Flipkart decided to run its sales through both desktop and mobile applications, which it claimed resulted in a 30% surge in traffic compared to a normal day.
After running mobile-only festive season sale last year, online marketplace Flipkart dropped that approach for the three-day Republic Day sale that ended Friday. This time the company decided to run its sales through both desktop and mobile applications, which it claimed resulted in a 30% surge in traffic compared to a normal day.
Amazon that also ran a Republic Day sale said it witnessed a 70:30 traffic divide between its mobile and desktop platforms.
Since August last year, Flipkart’s discount-led sales such as Independence Day sale, Diwali sale, New Year sale, etc were limited to its mobile app only. However, as the pressure of becoming profitable mounts on all e-retailers, Flipkart has been taking steps to have more customers without shying away from desktop. During its Big Billion Day sale last year, Flipkart had sold goods worth $300 million, while managing to sell 10 lakh units within the first 10 hours on Day 1.
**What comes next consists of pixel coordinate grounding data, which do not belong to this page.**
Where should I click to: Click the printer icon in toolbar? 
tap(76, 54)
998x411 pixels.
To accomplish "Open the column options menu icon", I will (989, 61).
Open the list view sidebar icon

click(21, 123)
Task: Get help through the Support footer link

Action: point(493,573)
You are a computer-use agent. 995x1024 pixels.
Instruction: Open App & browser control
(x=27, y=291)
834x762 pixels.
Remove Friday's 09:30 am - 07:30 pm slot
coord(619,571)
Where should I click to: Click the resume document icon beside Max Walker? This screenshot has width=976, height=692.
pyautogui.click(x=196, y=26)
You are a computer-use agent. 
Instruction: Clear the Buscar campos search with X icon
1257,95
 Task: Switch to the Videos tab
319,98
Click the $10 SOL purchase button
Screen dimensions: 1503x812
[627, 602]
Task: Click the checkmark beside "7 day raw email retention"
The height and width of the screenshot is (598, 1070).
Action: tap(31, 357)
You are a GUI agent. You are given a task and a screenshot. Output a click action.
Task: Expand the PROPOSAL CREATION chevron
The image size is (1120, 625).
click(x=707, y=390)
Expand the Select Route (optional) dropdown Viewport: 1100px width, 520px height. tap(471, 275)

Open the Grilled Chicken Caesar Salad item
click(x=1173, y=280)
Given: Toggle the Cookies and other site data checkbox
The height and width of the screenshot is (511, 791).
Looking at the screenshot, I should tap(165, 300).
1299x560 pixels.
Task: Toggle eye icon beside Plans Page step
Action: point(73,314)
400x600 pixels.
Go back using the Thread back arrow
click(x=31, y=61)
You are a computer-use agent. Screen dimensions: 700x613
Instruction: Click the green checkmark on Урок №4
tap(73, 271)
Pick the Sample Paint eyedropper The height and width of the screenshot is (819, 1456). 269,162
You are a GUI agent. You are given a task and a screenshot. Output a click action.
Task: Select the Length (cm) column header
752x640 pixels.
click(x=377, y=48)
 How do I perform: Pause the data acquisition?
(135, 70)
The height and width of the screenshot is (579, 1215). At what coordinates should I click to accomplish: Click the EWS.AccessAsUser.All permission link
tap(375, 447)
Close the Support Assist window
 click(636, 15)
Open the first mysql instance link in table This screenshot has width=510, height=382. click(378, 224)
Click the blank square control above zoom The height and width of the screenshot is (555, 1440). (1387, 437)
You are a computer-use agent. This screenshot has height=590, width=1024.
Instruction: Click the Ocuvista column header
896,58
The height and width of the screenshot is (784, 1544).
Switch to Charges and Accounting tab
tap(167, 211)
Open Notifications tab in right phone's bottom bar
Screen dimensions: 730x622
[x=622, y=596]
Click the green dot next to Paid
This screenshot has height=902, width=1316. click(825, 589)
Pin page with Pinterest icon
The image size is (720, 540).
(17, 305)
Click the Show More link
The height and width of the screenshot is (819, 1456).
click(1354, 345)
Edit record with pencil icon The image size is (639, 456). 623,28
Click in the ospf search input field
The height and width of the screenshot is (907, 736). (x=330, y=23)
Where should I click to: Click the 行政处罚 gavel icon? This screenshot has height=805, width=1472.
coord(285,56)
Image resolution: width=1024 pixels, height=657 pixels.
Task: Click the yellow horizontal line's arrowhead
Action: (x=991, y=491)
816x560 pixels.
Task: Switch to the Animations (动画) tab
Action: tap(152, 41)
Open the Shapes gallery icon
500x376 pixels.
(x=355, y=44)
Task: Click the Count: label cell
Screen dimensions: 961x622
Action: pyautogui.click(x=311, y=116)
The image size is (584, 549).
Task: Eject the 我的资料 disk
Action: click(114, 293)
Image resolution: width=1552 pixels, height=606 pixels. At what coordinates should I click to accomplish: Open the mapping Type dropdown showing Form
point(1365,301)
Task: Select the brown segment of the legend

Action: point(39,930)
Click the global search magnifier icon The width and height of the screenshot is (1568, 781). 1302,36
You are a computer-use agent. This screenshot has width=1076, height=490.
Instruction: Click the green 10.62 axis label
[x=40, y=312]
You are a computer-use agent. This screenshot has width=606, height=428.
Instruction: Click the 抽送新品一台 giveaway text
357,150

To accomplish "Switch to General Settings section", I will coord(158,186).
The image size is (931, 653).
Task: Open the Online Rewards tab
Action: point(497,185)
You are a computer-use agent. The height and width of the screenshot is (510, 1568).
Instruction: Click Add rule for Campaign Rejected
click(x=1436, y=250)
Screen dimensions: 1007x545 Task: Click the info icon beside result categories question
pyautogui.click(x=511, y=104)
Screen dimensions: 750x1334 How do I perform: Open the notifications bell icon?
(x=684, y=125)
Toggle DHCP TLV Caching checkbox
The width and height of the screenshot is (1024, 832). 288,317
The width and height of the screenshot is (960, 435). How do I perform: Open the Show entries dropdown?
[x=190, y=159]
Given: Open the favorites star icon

“Indian e-retail market is overwhelmingly mobile led with around 70% traffic coming from mobile devices. At Flipkart, we continue to follow the ‘Mobile First’ approach as majority of Indian customers shop only from mobile devices. We also have a base of customers who shop with us from the desktop. The Republic Day Sale this year is aimed at enabling both our mobile and desktop customers avail of exciting offers on products across categories,” Flipkart told FE in an email response.
A venture capital investor who did not wish to be named said, “It certainly is a reversal of philosophy on Flipkart’s part. This is a very interesting move. Why alienate users that are coming in through desktop? Users are buying more expensive products on desktop because of the amount of research they can do. More impulse purchase might happen on the mobile phone.”
According to a study by Kleiner Perkins Caufield Byers, a venture capital firm, India tops the list of countries selling through mobile. The report said over 40% of all e-commerce sales in 2014 happened over mobile in India.
All e-retailers have partnered with various companies such as Vizury, AppLift, etc to drive their app-installs and customer engagement on their app. The VC quoted above said, “Problem with mobile is that the customer engagement and acquisition cost is very high compared to desktop.”
Sachin Bansal, chairman of Flipkart, had said last year, “It’s not about whether we will be mobile only or not, but it’s the question of when we do that.”
Analysts, investors and entrepreneurs say this is not the time for adopting the mobile-only approach. “I do believe the traffic will slowly migrate to mobile as 3G and 4G networks become better, but this is not the right time for it,” said Ankita Tandon, COO, CouponDunia, an affiliate company that provides traffic to e-commerce players.